▼

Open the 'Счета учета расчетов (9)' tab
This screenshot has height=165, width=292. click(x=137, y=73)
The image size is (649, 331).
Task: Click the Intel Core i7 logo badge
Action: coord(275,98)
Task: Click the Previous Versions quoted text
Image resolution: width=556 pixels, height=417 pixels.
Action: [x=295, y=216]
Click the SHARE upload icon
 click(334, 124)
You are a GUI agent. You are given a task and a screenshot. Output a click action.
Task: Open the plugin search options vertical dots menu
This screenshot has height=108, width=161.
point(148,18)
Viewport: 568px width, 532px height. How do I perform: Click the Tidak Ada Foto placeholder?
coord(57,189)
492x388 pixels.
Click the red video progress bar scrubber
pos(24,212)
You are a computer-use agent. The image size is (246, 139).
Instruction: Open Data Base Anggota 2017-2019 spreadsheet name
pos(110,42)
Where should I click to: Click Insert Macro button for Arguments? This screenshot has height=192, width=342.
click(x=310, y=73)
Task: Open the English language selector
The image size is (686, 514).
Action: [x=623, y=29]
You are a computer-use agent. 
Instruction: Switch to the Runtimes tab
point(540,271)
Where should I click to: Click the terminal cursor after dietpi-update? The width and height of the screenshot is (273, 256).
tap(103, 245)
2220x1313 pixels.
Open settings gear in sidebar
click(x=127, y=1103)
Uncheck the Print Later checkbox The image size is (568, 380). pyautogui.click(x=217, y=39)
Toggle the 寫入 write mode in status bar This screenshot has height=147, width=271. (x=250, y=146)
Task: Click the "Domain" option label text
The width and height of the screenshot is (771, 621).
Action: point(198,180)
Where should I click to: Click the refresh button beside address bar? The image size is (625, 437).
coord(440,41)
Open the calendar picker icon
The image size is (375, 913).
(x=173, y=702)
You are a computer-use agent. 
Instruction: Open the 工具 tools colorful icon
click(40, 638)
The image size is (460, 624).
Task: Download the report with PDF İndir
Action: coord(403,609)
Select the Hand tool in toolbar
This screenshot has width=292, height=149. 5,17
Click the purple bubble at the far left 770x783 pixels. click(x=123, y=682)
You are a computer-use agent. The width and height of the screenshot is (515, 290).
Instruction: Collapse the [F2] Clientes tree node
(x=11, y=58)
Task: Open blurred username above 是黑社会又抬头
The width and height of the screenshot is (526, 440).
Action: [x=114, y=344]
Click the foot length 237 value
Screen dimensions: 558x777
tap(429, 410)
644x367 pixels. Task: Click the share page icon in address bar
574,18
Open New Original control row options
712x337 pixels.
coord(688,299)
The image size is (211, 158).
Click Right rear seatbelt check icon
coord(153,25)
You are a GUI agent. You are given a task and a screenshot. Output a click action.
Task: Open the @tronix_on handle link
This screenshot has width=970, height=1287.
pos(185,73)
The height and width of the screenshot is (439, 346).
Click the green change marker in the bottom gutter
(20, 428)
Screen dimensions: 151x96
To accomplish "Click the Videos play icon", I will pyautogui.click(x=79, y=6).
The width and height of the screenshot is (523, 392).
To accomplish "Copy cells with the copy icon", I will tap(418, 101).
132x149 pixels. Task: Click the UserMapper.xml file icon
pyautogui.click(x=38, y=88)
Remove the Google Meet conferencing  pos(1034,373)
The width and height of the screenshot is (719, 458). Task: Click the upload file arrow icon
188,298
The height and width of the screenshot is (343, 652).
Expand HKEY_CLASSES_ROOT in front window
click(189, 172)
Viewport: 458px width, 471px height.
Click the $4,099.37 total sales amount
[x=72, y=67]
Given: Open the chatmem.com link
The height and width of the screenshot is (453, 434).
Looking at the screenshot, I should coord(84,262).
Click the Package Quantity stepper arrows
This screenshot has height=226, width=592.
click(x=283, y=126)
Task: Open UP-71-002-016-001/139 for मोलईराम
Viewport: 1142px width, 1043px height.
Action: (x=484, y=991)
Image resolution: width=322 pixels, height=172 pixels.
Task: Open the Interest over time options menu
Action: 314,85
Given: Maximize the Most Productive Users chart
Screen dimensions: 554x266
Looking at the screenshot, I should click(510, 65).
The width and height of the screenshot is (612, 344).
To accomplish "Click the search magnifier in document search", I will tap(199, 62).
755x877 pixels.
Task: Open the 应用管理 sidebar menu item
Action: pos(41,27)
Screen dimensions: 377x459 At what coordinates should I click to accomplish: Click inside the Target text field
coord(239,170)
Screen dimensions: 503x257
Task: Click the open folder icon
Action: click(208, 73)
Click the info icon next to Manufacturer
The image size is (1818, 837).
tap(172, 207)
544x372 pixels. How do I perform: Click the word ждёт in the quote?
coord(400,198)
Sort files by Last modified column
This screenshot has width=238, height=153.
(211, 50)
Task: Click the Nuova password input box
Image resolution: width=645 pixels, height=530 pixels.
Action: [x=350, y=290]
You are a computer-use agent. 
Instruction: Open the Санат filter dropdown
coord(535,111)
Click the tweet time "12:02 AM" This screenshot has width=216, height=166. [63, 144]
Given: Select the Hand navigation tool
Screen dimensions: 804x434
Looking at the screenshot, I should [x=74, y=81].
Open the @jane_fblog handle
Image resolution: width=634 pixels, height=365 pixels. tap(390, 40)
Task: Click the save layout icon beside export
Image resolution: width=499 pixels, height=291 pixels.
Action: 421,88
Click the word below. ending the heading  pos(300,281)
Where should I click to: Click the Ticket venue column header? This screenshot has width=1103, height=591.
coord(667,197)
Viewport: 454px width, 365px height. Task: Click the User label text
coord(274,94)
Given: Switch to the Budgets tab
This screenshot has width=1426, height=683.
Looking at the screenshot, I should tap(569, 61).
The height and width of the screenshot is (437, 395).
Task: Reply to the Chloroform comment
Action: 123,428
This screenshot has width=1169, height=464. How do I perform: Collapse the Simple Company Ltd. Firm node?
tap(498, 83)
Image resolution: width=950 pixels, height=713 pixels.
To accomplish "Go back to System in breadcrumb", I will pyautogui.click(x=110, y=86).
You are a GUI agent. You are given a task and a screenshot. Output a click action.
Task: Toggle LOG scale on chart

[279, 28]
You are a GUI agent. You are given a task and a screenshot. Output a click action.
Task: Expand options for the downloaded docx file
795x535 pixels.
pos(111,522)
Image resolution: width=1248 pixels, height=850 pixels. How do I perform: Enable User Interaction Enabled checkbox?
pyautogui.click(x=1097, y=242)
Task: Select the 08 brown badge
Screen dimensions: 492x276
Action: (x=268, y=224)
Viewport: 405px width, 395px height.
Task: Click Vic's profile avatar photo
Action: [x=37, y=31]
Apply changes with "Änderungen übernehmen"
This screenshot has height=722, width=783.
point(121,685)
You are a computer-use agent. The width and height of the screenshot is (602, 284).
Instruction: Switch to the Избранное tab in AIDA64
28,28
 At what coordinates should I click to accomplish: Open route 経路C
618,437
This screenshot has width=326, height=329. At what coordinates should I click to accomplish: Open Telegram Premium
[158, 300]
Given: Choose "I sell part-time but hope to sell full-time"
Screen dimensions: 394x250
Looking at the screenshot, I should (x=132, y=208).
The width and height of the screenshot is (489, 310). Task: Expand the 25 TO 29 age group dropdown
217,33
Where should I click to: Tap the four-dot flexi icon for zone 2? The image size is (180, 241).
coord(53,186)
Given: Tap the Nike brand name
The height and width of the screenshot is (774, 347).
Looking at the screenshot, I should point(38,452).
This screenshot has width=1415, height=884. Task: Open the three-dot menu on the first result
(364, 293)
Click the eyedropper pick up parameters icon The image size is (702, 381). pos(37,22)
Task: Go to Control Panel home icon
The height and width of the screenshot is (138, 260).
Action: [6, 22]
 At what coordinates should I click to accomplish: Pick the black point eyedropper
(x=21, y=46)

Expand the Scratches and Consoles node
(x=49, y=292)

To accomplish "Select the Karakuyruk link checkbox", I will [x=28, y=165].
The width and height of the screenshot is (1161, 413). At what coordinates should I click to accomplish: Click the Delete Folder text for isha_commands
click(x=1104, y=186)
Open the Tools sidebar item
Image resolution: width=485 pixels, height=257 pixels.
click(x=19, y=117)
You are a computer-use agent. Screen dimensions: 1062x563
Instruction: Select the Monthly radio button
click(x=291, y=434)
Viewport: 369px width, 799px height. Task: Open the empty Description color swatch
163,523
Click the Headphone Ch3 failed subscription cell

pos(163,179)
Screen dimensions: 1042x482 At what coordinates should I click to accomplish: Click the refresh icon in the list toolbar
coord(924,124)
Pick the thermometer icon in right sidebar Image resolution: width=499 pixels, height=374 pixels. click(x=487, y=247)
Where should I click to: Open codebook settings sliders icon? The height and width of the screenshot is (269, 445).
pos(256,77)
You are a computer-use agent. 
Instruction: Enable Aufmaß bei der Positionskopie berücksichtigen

▲

◆ What the task requires ◆
Write out exactly the lines above between the line with "Click the info icon next to Manufacturer" and the line with "Task: Select the 08 brown badge", inclusive, and nothing beyond them.

◆ Task result ◆
Click the info icon next to Manufacturer
The image size is (1818, 837).
tap(172, 207)
544x372 pixels. How do I perform: Click the word ждёт in the quote?
coord(400,198)
Sort files by Last modified column
This screenshot has width=238, height=153.
(211, 50)
Task: Click the Nuova password input box
Image resolution: width=645 pixels, height=530 pixels.
Action: [x=350, y=290]
You are a computer-use agent. 
Instruction: Open the Санат filter dropdown
coord(535,111)
Click the tweet time "12:02 AM" This screenshot has width=216, height=166. [63, 144]
Given: Select the Hand navigation tool
Screen dimensions: 804x434
Looking at the screenshot, I should [x=74, y=81].
Open the @jane_fblog handle
Image resolution: width=634 pixels, height=365 pixels. tap(390, 40)
Task: Click the save layout icon beside export
Image resolution: width=499 pixels, height=291 pixels.
Action: 421,88
Click the word below. ending the heading  pos(300,281)
Where should I click to: Click the Ticket venue column header? This screenshot has width=1103, height=591.
coord(667,197)
Viewport: 454px width, 365px height. Task: Click the User label text
coord(274,94)
Given: Switch to the Budgets tab
This screenshot has width=1426, height=683.
Looking at the screenshot, I should tap(569, 61).
The height and width of the screenshot is (437, 395).
Task: Reply to the Chloroform comment
Action: 123,428
This screenshot has width=1169, height=464. How do I perform: Collapse the Simple Company Ltd. Firm node?
tap(498, 83)
Image resolution: width=950 pixels, height=713 pixels.
To accomplish "Go back to System in breadcrumb", I will pyautogui.click(x=110, y=86).
You are a GUI agent. You are given a task and a screenshot. Output a click action.
Task: Toggle LOG scale on chart

[279, 28]
You are a GUI agent. You are given a task and a screenshot. Output a click action.
Task: Expand options for the downloaded docx file
795x535 pixels.
pos(111,522)
Image resolution: width=1248 pixels, height=850 pixels. How do I perform: Enable User Interaction Enabled checkbox?
pyautogui.click(x=1097, y=242)
Task: Select the 08 brown badge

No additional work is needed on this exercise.